Nginx – Intercepting the browser’s basic authorization popup with nginx

nginx

I am trying to intercept the basic popup with nginx and stuck at the user password.

I have a landing page where users would insert a username/password and the form gets posted to http://localhost/validate.

The following is the block that I got, If I hardcode the base64 encoded username:password, things are working but to do it in a programaticaly its not working.

location /validate/
{
set_form_input $username;
set_form_input $password;
set $auth_raw "$username:$password";
set_encode_base64 $digest $auth_raw; # $digest = some_hash_value

proxy_set_header Host $host;
proxy_set_header X-Real-IP $remote_addr;
proxy_set_header X-Forwarded-For $proxy_add_x_forwarded_for;
proxy_set_header Authorization "Basic <<<some_hash_value>>>"; # This works
#proxy_set_header Authorization "Basic $digest"; # This does not work
proxy_pass http://localhost:5601/;

}

As shown above,

Hardcoding the hash value allows me to bypass the basic authentication popup:

proxy_set_header Authorization "Basic <<<some_hash_value>>>"; 

But assigning it using a variable does not work:

proxy_set_header Authorization "Basic $digest";

Just by the looks of it, I am unable to dynamically assign the required values for proxy_set_header Authorization.

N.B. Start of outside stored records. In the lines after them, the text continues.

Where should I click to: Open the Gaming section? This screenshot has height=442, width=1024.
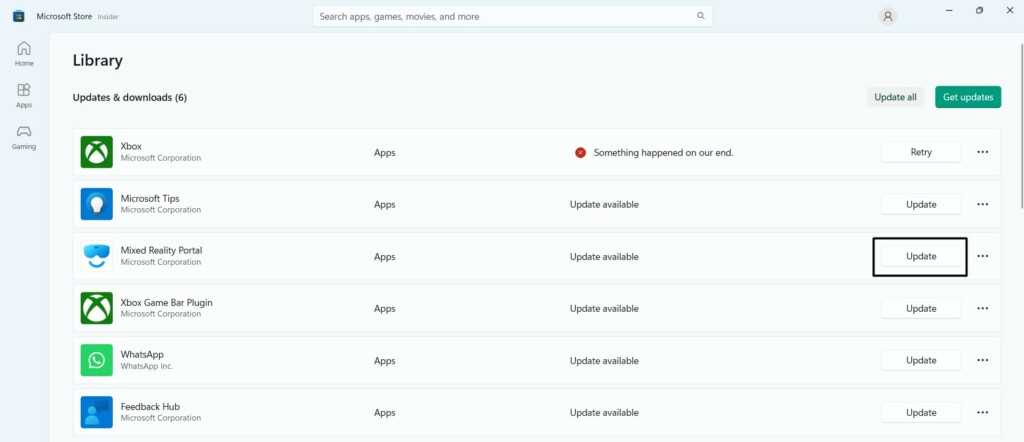[x=24, y=137]
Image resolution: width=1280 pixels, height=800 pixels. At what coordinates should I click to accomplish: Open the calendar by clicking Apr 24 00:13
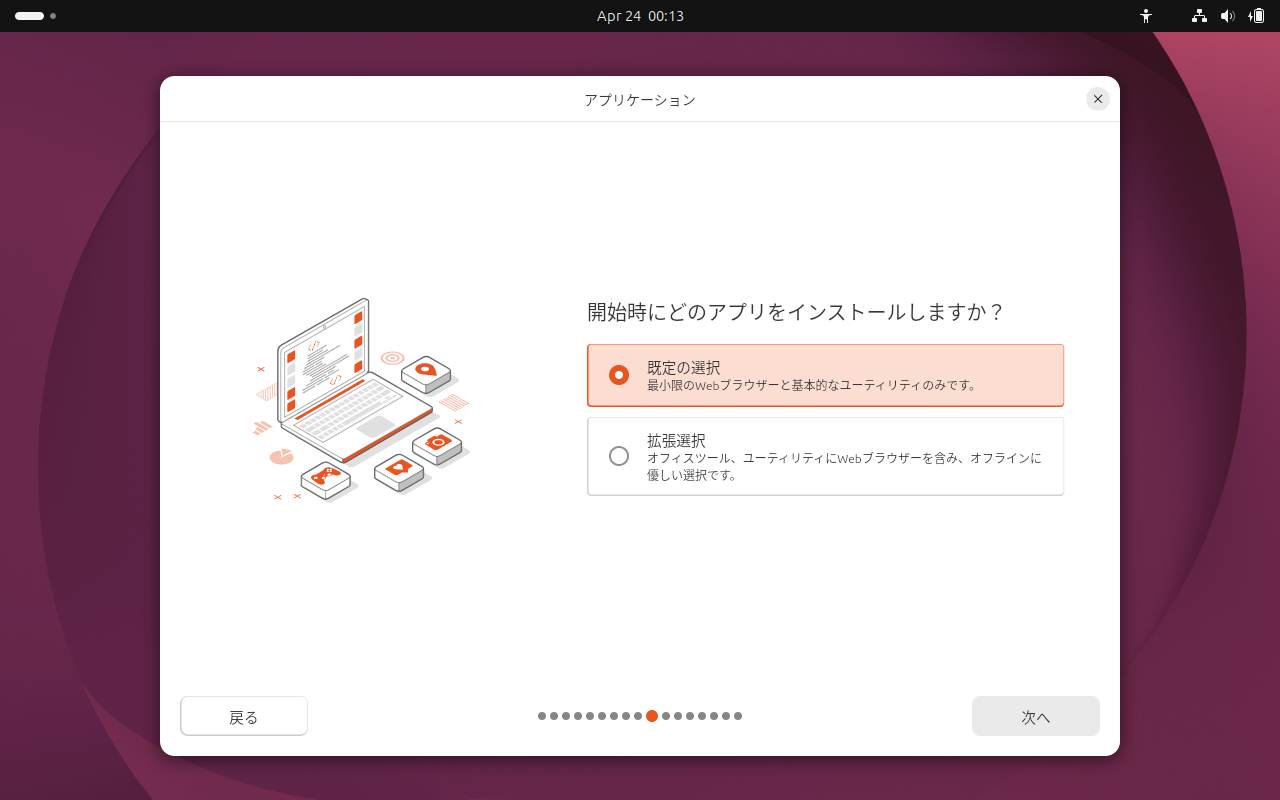pyautogui.click(x=639, y=16)
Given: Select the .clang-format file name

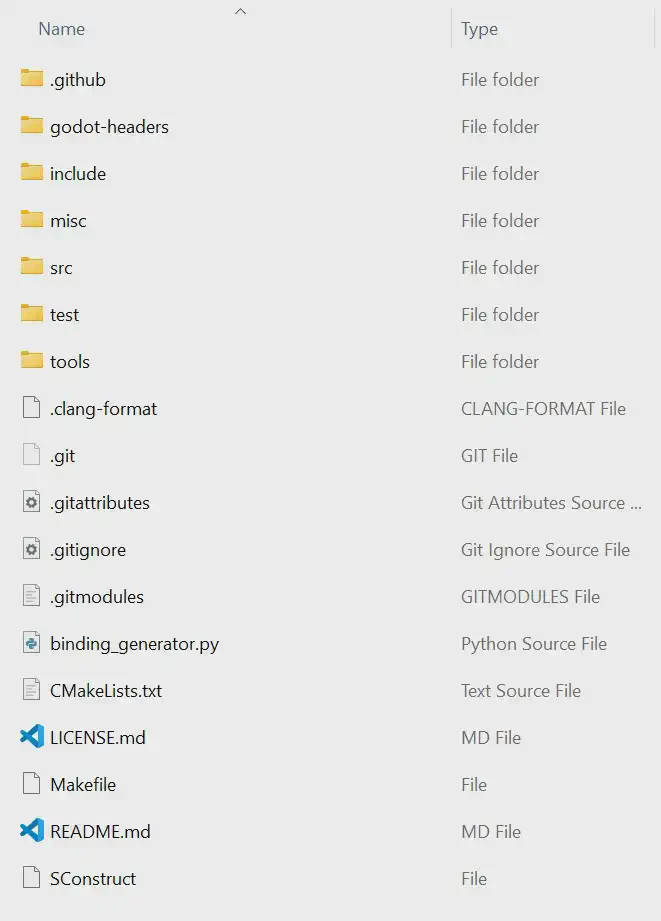Looking at the screenshot, I should (103, 409).
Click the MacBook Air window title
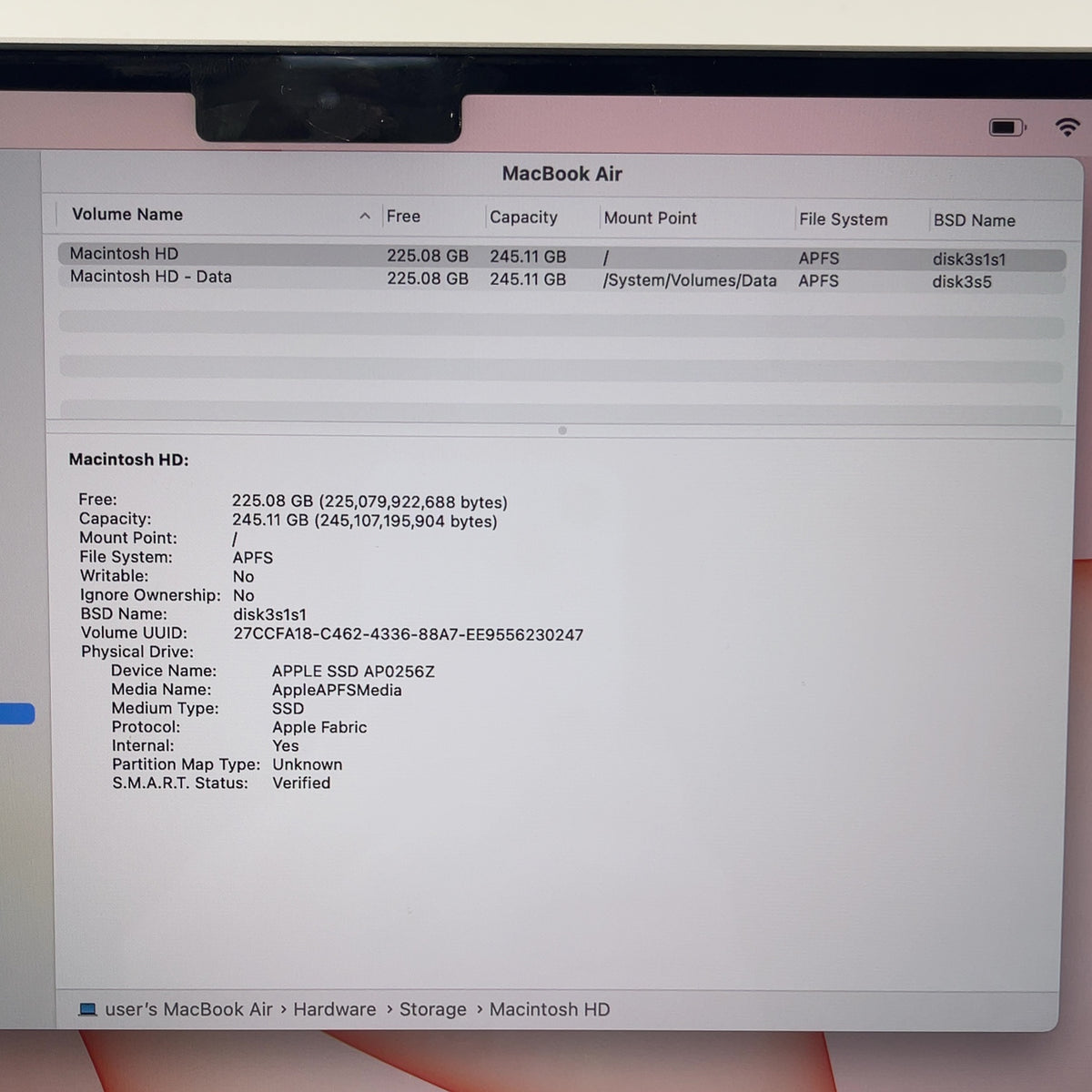The height and width of the screenshot is (1092, 1092). (x=561, y=174)
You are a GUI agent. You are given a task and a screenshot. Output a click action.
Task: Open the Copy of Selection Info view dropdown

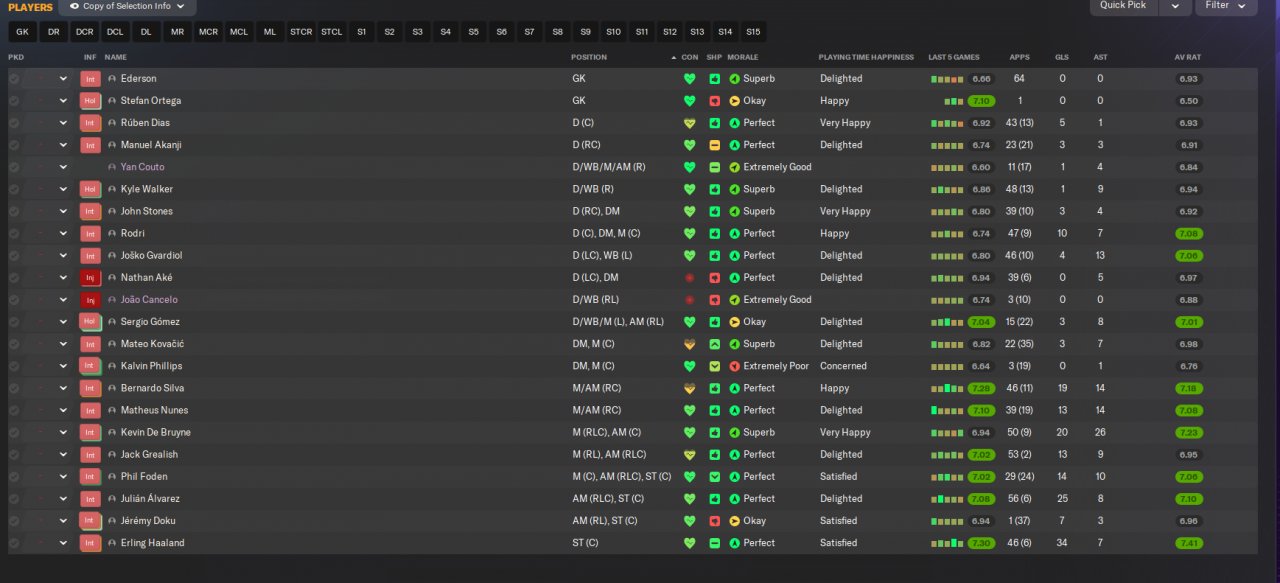click(x=127, y=6)
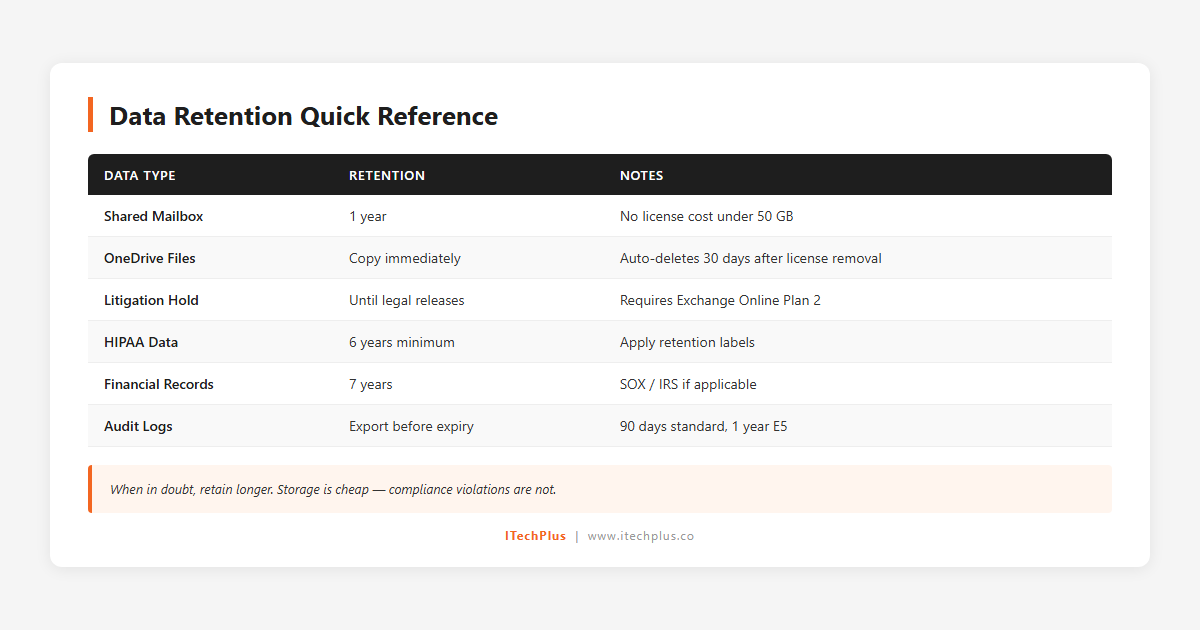
Task: Click the 'Export before expiry' cell
Action: 411,426
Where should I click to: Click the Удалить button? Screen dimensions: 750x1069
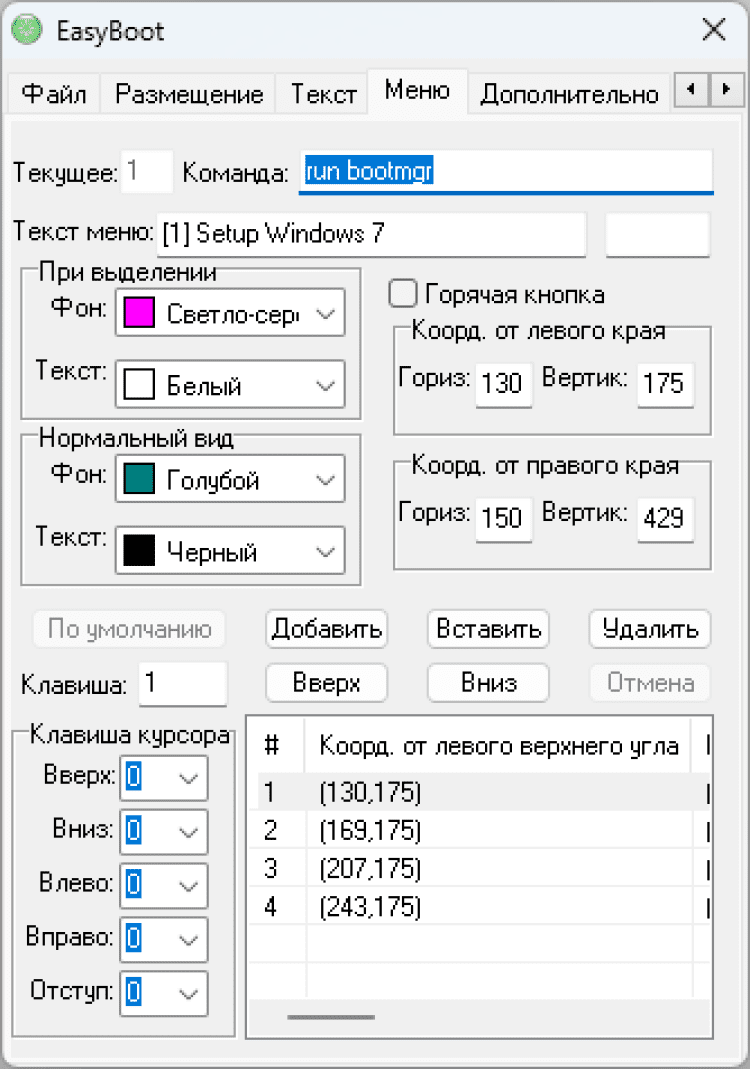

In short I want to be able to do the following,

  1. User enters username & password on a page & hit submit.
  2. Data get's posted to http://localhost/validate
  3. Nginx sees the request on /validate and start to process the form values and compose the URL (base64 encoded equivalent) http : //username:password@localhost:5601
  4. Server listing on port 5601 sees the username/password and authenticates the user and let the user in.

What am I doing wrong here? Or is there a better way to handle this with nginx?

Best Answer

The form submission URL (action attribute) is missing the trailing slash.

Upon form submission POST request is made to /validate which causes nginx to respond with a redirect to /validate/. The browser foIlows the redirect by issuing a GET request which does not contain the original data. Effectively the nginx rules receive empty credentials.